In alto, in corsivo, era scritto “il labirinto”. Poi, Charles Bukowski. Sotto
il nome dell’autore, il titolo che ho detto (il numero di telefono
dell’autore), e a piè di pagina la casa editrice (Savelli). Era il 1982. Portai
il libro alla cassa, con la sensazione di aver trovato quel che cercavo. Pagai
e uscii. Risalii sino al mercato delle erbe, trovai altri gradini, mi sedetti,
mi accesi un’altra puzzolente sigarette di quelle e iniziai a leggere. Era quel
che cercavo. Parole che non erano soltanto parole. Lenivano il dolore e
carezzavano la pelle. Stetti meglio. Quello è stato il mio incontro con Hank.

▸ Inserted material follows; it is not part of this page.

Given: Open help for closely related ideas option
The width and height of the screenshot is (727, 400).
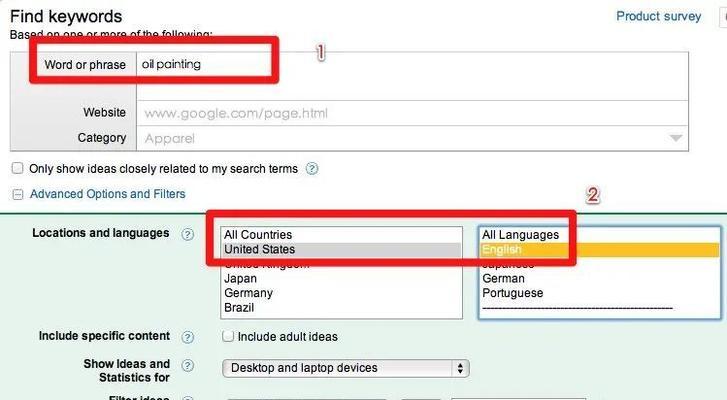Looking at the screenshot, I should pyautogui.click(x=312, y=169).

Da allora non ho più smesso di leggerlo. E di amarlo. E quando ne ho abbastanza
di scrittori e presunti tali, di poeti e presunti tali, di critici e presunti
tali, di tutto quel che non è e fa di tutto per apparire, quando ne ho le palle
piene di tutto l’inutile rumore d’intorno, quando non sopporto più tutto il
silenzio, quando il lecchinaggio che chiamano letteratura supera l’orlo, quando
sento incensare l’arte per farne soldi in culo all’autentica necessità di
creare, quando la bellezza viene spudoratamente insultata in nome di chissà
quale cazzo di novità, insomma quando sparirei per non morire di coglionate,
allora il buon vecchio Henry sa farmi compagnia. Adesso, mi parla ancora della
sua vita e della sua immaginazione traverso le pagine di “Absence of the hero”,
stupidamente tradotto per finalità commerciali “Scrivo poesie solo per portarmi
a letto le ragazze” (Feltrinelli, 2012, pagine 312, € 17,00). L’immensa mole di
“scrittura” di Bukowski mi rassicura: ci sarà sempre qualcosa di suo che potrò
leggere per non finire di leggere. Ché, ogni volta, dopo di lui, posso
ricominciare. Ché scrivere versi non è uno stolto titolo. Ché fare poesia non è
pappagallare. Ché trovare parole per dire l’andare e lo stare non è esercizio
di qualunque cosa pensiate. Non è tante altre cose. È urgenza. È resistenza. È
cercare di esistere senza sopravvivere. È tante altre cose. Ché “L’atto di
scrivere la Parola
è un atto miracoloso, la grazia salvatrice, la fortuna, la musica, quello che
fa andare avanti”. E questa non è una recensione. È testimonianza! Se v’importa
qualcosa di vivere, leggete… Se, invece, v’importa apparire informatevi
sull’ultima “notizia” che riguarda Belen (citata in tribunale dalla sua colf).
Potrete farne discorso coi vostri amici. Potrei dirvi che ho fatto l’amore con
Belen, ma sarebbe fantasia sprecata. Ma lui l’ha scopata. Ne sono certo!